Under slow plug-in case P2 a similar argument applies in lieu of plug-in linearity and UCLT Lemma B.7. Since the steps follow conventional arguments we relegate the proof to Hill (Hill 2011c, Sect. C.2).

Claim ii (\(\hat{T}_{n}\left( \gamma \right) :\)Alternative \(H_{1}\)). Lemma 2.1 ensures \(\text{inf}_{n\ge N}\left|E[m_{n,t}^{*}(\gamma )]\right|> 0\) for some \(N \in \mathbb N \) and all \(\gamma \in \Gamma /S\) where \(S \subset \Gamma \) has Lebesgue measure zero.

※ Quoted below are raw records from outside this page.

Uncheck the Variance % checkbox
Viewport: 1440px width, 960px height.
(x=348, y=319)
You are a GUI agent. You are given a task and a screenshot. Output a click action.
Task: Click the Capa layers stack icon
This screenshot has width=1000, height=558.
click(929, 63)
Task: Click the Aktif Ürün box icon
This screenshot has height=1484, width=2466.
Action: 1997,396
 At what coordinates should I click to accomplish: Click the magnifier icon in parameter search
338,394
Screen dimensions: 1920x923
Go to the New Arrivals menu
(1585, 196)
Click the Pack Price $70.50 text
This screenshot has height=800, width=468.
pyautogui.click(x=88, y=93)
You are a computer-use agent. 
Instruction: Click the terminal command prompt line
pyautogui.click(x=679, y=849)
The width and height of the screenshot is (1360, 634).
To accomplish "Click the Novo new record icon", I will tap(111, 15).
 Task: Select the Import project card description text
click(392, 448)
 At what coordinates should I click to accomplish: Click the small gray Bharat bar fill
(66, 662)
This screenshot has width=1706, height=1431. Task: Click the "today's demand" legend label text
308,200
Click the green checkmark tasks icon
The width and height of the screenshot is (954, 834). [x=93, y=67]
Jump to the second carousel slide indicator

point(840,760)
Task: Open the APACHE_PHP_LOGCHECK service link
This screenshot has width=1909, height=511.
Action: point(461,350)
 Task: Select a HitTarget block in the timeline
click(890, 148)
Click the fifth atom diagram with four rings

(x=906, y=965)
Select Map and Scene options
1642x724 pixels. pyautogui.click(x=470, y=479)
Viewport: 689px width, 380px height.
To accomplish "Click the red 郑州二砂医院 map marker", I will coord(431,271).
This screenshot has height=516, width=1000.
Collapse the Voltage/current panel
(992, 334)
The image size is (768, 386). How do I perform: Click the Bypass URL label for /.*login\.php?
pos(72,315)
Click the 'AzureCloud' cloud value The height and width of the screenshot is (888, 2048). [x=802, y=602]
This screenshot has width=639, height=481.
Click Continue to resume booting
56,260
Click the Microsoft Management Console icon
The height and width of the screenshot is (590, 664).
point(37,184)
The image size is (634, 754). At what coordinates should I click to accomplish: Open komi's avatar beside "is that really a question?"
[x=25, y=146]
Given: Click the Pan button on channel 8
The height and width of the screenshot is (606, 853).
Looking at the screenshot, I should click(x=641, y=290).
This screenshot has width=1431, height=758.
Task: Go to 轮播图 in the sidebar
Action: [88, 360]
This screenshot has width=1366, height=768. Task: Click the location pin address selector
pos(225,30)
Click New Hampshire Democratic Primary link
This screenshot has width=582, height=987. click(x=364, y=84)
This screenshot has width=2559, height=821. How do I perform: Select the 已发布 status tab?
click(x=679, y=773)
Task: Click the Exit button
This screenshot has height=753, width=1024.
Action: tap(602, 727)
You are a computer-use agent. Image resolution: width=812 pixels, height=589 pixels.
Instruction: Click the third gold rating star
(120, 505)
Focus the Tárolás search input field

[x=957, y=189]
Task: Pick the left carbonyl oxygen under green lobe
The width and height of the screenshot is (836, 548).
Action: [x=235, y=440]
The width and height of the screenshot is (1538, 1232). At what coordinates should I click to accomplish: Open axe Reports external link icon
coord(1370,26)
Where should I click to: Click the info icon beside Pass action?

Choose any \(\gamma \in \Gamma /S\), assume \(n \ge N\) and write

$$\begin{aligned} {\hat{\mathcal T }}_{n}\left( \gamma \right)&=\left( \frac{1}{\hat{S}_{n}(\hat{ \beta }_{n},\gamma )}\sum _{t=1}^{n}\hat{m}_{n,t}^{*}(\hat{\beta } _{n},\gamma )\right)^{2}\\&=\frac{n^{2}\left( E\left[ m_{n,t}^{*}(\gamma ) \right] \right) ^{2}}{\hat{S}_{n}^{2}(\hat{\beta }_{n},\gamma )}\left( \frac{ \left|1/n\sum _{t=1}^{n}\hat{m}_{n,t}^{*}(\hat{\beta }_{n},\gamma )\right|}{\left|E\left[ m_{n,t}^{*}(\gamma )\right] \right|}\right) ^{2}. \end{aligned}$$

In lieu of (B.5) and the Lemma B.1.a,b variance property \( n|E[m_{n,t}^{*}(\gamma )]|/ S_{n}(\gamma ) \rightarrow \infty \), the proof is complete if we show \(\mathcal M _{n}(\hat{\beta }_{n},\gamma ) :=\)\(|1/n\text{sum} _{t=1}^{n}\hat{m}_{n,t}^{*}(\hat{\beta }_{n}, \gamma )|/|E[m_{n,t}^{*}(\gamma )]| \overset{p}{\rightarrow } 1\).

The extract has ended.